▶ _Task to complete_: The entries below contain a line with "Given: Click the 增加分类 button" and a line with "This screenshot has width=1453, height=840.". Retype exactly everything from the first down to the second, both included, and nothing else.

▶ _Listed entries_:
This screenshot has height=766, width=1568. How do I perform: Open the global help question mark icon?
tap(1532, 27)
* * *
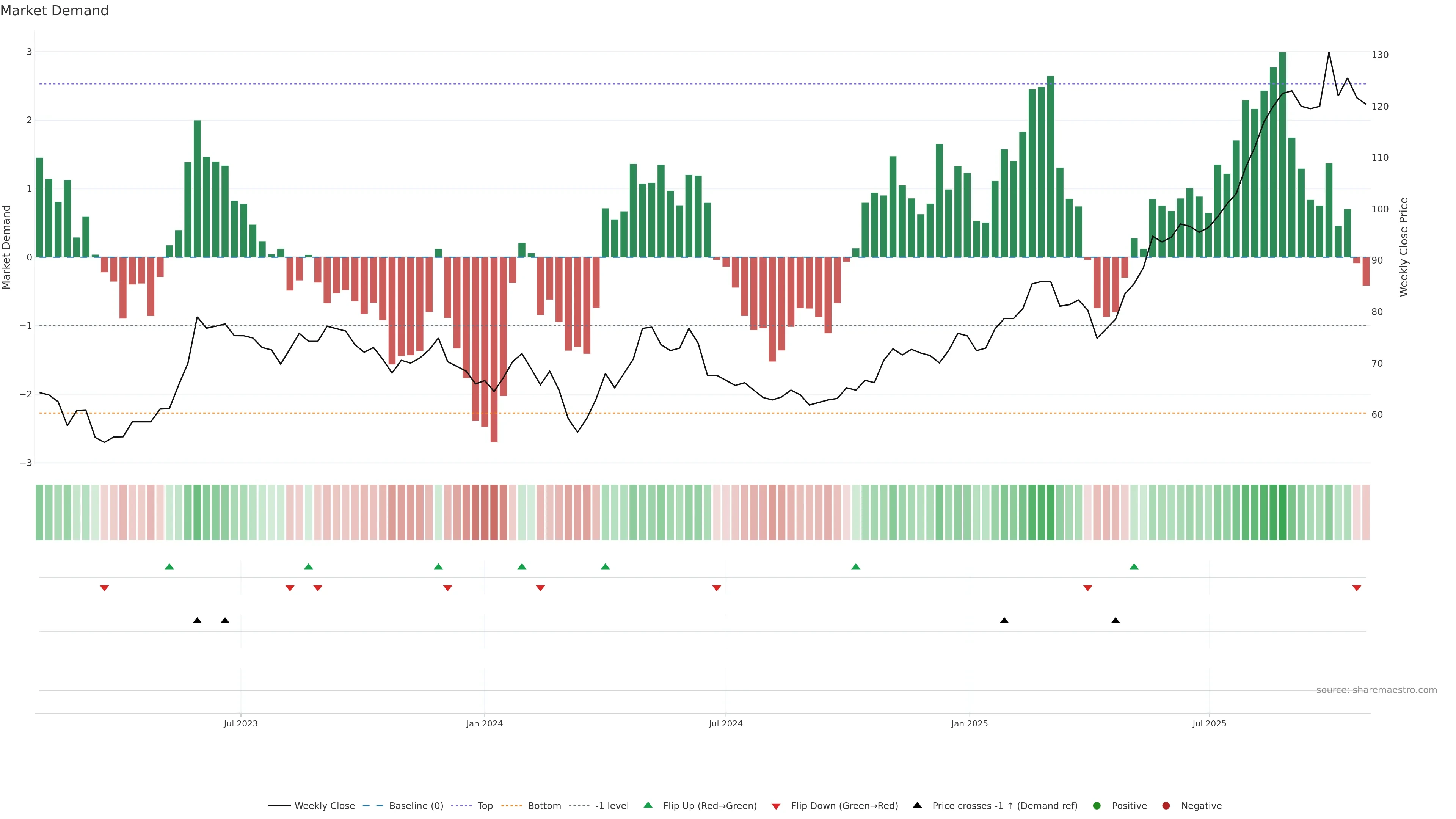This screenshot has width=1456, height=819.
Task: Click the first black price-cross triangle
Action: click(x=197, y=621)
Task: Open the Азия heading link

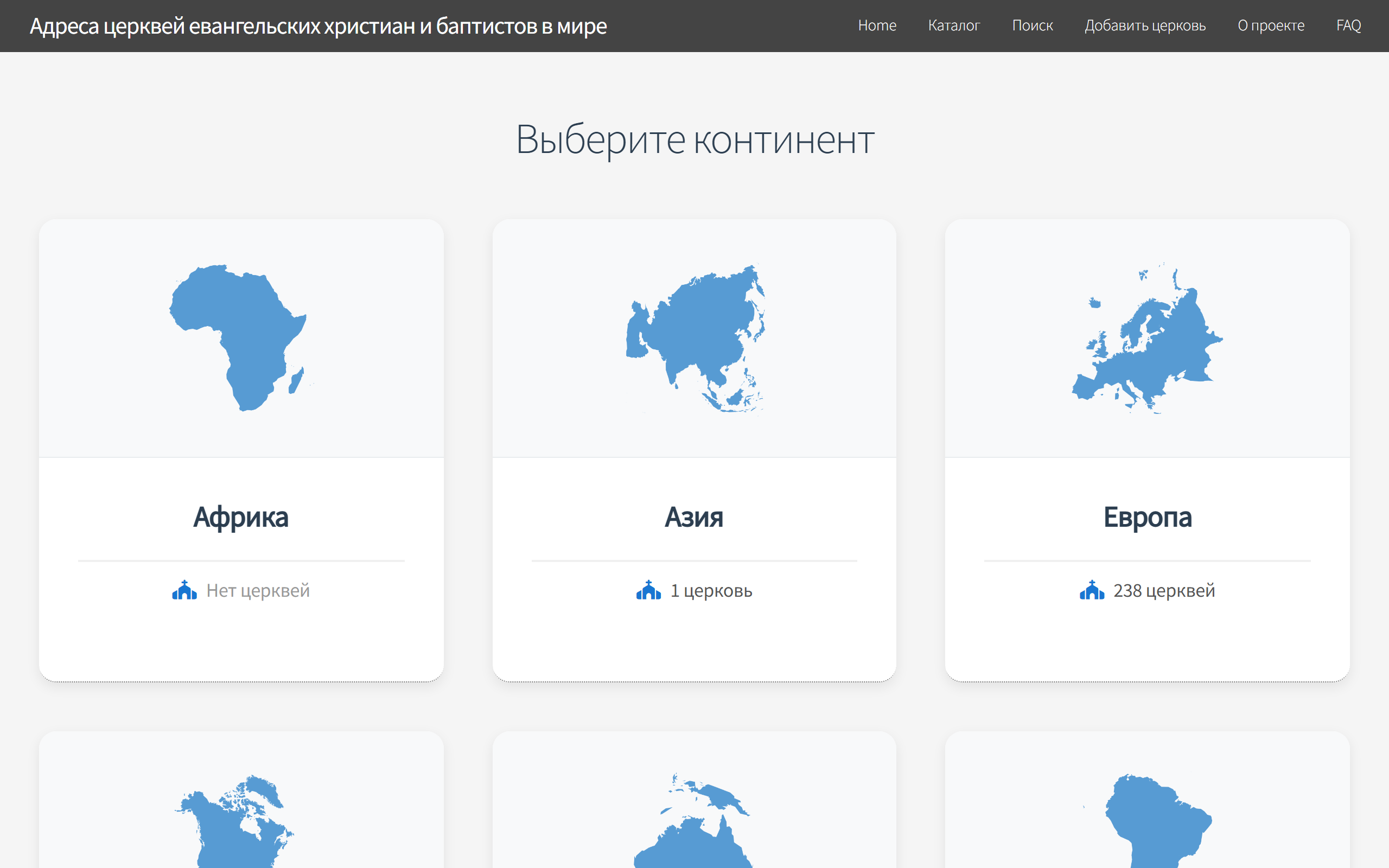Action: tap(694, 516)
--
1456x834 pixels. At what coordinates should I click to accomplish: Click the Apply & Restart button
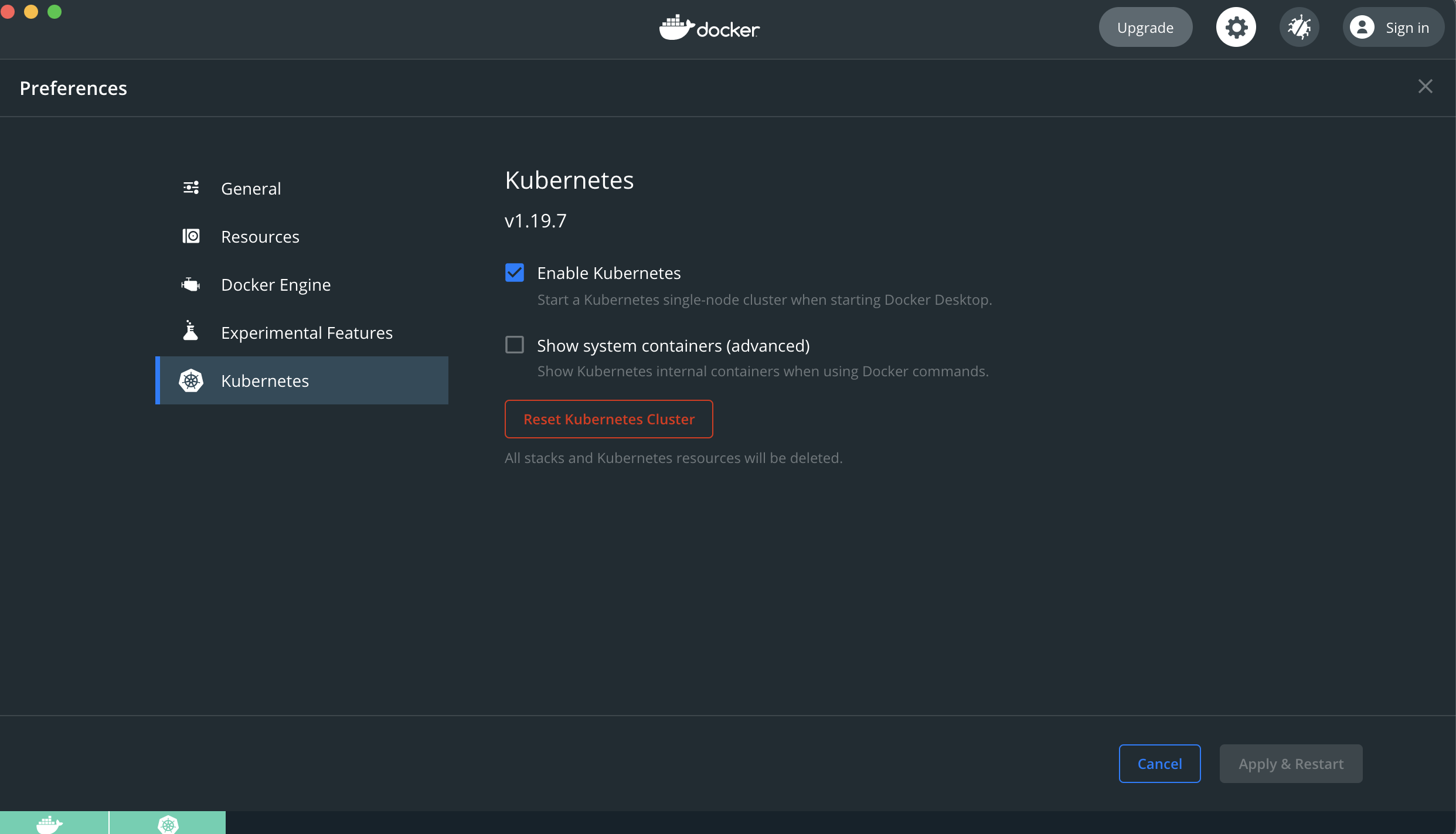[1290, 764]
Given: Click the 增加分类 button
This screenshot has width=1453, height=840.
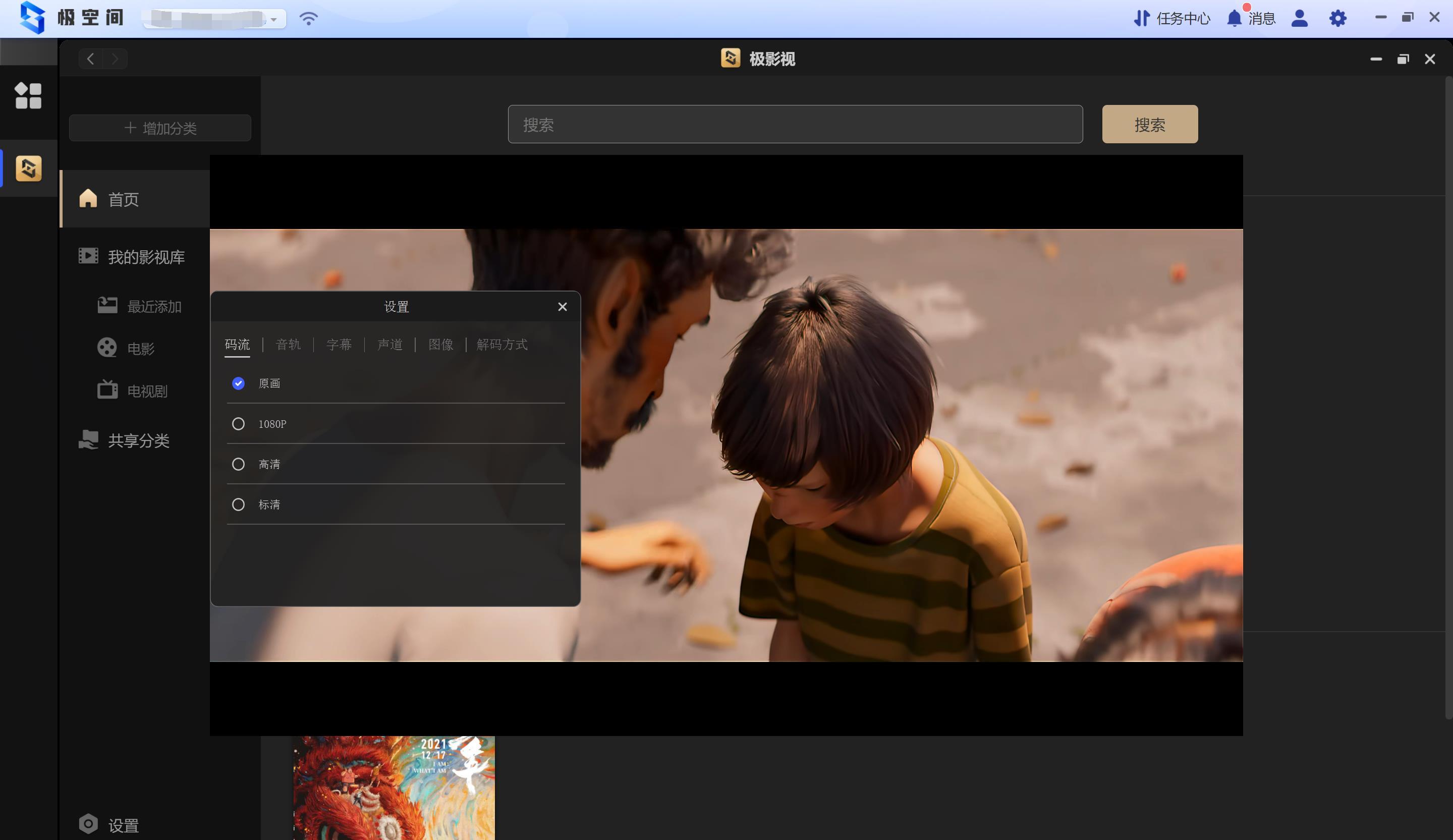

▶ _Solved problem_:
Given: Click the 增加分类 button
This screenshot has width=1453, height=840.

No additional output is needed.